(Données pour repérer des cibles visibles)
__________________________________________________

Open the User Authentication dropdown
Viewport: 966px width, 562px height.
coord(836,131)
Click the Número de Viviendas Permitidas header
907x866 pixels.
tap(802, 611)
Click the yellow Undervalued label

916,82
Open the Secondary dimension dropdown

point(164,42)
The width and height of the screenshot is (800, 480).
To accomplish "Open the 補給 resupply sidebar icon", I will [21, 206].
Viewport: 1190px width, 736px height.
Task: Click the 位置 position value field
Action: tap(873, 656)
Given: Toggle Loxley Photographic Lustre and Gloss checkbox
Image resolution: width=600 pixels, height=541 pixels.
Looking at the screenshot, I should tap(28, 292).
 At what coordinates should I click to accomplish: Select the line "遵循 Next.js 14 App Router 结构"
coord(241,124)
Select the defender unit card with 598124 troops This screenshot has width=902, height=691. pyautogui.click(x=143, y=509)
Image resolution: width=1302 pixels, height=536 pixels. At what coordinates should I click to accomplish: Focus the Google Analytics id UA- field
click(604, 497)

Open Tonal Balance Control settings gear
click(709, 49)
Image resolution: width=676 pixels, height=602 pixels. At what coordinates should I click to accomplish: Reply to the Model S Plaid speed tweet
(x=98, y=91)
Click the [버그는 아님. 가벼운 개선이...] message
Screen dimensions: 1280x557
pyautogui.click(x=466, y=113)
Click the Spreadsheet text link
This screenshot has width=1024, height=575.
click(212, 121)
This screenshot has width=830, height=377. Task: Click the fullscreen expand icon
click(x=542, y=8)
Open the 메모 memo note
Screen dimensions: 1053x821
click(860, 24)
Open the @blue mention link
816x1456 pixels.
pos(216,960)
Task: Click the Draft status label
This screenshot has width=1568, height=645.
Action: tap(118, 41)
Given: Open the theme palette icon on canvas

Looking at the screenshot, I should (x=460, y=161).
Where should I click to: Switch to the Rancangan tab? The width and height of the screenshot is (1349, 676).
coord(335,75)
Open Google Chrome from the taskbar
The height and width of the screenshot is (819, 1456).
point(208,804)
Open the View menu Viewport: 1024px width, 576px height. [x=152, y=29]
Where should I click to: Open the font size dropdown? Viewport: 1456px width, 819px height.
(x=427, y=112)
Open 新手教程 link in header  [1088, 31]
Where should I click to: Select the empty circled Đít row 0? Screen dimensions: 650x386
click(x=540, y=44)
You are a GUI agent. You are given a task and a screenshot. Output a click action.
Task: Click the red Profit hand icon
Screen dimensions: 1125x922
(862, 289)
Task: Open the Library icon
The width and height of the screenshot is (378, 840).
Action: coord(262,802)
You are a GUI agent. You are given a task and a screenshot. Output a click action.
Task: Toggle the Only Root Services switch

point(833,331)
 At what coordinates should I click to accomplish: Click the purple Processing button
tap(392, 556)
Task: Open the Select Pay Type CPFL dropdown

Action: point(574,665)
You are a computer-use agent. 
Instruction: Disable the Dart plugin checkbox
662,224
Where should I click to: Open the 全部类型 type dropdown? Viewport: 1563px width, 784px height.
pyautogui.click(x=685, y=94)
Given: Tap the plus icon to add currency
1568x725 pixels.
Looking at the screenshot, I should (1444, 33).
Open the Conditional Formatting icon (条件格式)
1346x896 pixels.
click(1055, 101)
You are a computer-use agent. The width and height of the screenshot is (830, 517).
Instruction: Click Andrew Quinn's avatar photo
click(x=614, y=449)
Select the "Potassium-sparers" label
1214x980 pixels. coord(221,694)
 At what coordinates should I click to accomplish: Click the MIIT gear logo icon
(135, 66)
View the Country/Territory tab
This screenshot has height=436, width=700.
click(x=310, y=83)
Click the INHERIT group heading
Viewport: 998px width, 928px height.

__________________________________________________

### Travail demandé
Transcris l'ensemble du matériel ci-dessus en une liste JSON de chaînes, une chaîne par ligne, en laissant de côté les lignes vides.

### Réponse attendue
[
  "Open the User Authentication dropdown",
  "Viewport: 966px width, 562px height.",
  "coord(836,131)",
  "Click the Número de Viviendas Permitidas header",
  "907x866 pixels.",
  "tap(802, 611)",
  "Click the yellow Undervalued label",
  "916,82",
  "Open the Secondary dimension dropdown",
  "point(164,42)",
  "The width and height of the screenshot is (800, 480).",
  "To accomplish \"Open the 補給 resupply sidebar icon\", I will [21, 206].",
  "Viewport: 1190px width, 736px height.",
  "Task: Click the 位置 position value field",
  "Action: tap(873, 656)",
  "Given: Toggle Loxley Photographic Lustre and Gloss checkbox",
  "Image resolution: width=600 pixels, height=541 pixels.",
  "Looking at the screenshot, I should tap(28, 292).",
  " At what coordinates should I click to accomplish: Select the line \"遵循 Next.js 14 App Router 结构\"",
  "coord(241,124)",
  "Select the defender unit card with 598124 troops This screenshot has width=902, height=691. pyautogui.click(x=143, y=509)",
  "Image resolution: width=1302 pixels, height=536 pixels. At what coordinates should I click to accomplish: Focus the Google Analytics id UA- field",
  "click(604, 497)",
  "Open Tonal Balance Control settings gear",
  "click(709, 49)",
  "Image resolution: width=676 pixels, height=602 pixels. At what coordinates should I click to accomplish: Reply to the Model S Plaid speed tweet",
  "(x=98, y=91)",
  "Click the [버그는 아님. 가벼운 개선이...] message",
  "Screen dimensions: 1280x557",
  "pyautogui.click(x=466, y=113)",
  "Click the Spreadsheet text link",
  "This screenshot has width=1024, height=575.",
  "click(212, 121)",
  "This screenshot has width=830, height=377. Task: Click the fullscreen expand icon",
  "click(x=542, y=8)",
  "Open the 메모 memo note",
  "Screen dimensions: 1053x821",
  "click(860, 24)",
  "Open the @blue mention link",
  "816x1456 pixels.",
  "pos(216,960)",
  "Task: Click the Draft status label",
  "This screenshot has width=1568, height=645.",
  "Action: tap(118, 41)",
  "Given: Open the theme palette icon on canvas",
  "Looking at the screenshot, I should (x=460, y=161).",
  "Where should I click to: Switch to the Rancangan tab? The width and height of the screenshot is (1349, 676).",
  "coord(335,75)",
  "Open Google Chrome from the taskbar",
  "The height and width of the screenshot is (819, 1456).",
  "point(208,804)",
  "Open the View menu Viewport: 1024px width, 576px height. [x=152, y=29]",
  "Where should I click to: Open the font size dropdown? Viewport: 1456px width, 819px height.",
  "(x=427, y=112)",
  "Open 新手教程 link in header  [1088, 31]",
  "Where should I click to: Select the empty circled Đít row 0? Screen dimensions: 650x386",
  "click(x=540, y=44)",
  "You are a GUI agent. You are given a task and a screenshot. Output a click action.",
  "Task: Click the red Profit hand icon",
  "Screen dimensions: 1125x922",
  "(862, 289)",
  "Task: Open the Library icon",
  "The width and height of the screenshot is (378, 840).",
  "Action: coord(262,802)",
  "You are a GUI agent. You are given a task and a screenshot. Output a click action.",
  "Task: Toggle the Only Root Services switch",
  "point(833,331)",
  " At what coordinates should I click to accomplish: Click the purple Processing button",
  "tap(392, 556)",
  "Task: Open the Select Pay Type CPFL dropdown",
  "Action: point(574,665)",
  "You are a computer-use agent. ",
  "Instruction: Disable the Dart plugin checkbox",
  "662,224",
  "Where should I click to: Open the 全部类型 type dropdown? Viewport: 1563px width, 784px height.",
  "pyautogui.click(x=685, y=94)",
  "Given: Tap the plus icon to add currency",
  "1568x725 pixels.",
  "Looking at the screenshot, I should (1444, 33).",
  "Open the Conditional Formatting icon (条件格式)",
  "1346x896 pixels.",
  "click(1055, 101)",
  "You are a computer-use agent. The width and height of the screenshot is (830, 517).",
  "Instruction: Click Andrew Quinn's avatar photo",
  "click(x=614, y=449)",
  "Select the \"Potassium-sparers\" label",
  "1214x980 pixels. coord(221,694)",
  " At what coordinates should I click to accomplish: Click the MIIT gear logo icon",
  "(135, 66)",
  "View the Country/Territory tab",
  "This screenshot has height=436, width=700.",
  "click(x=310, y=83)",
  "Click the INHERIT group heading",
  "Viewport: 998px width, 928px height."
]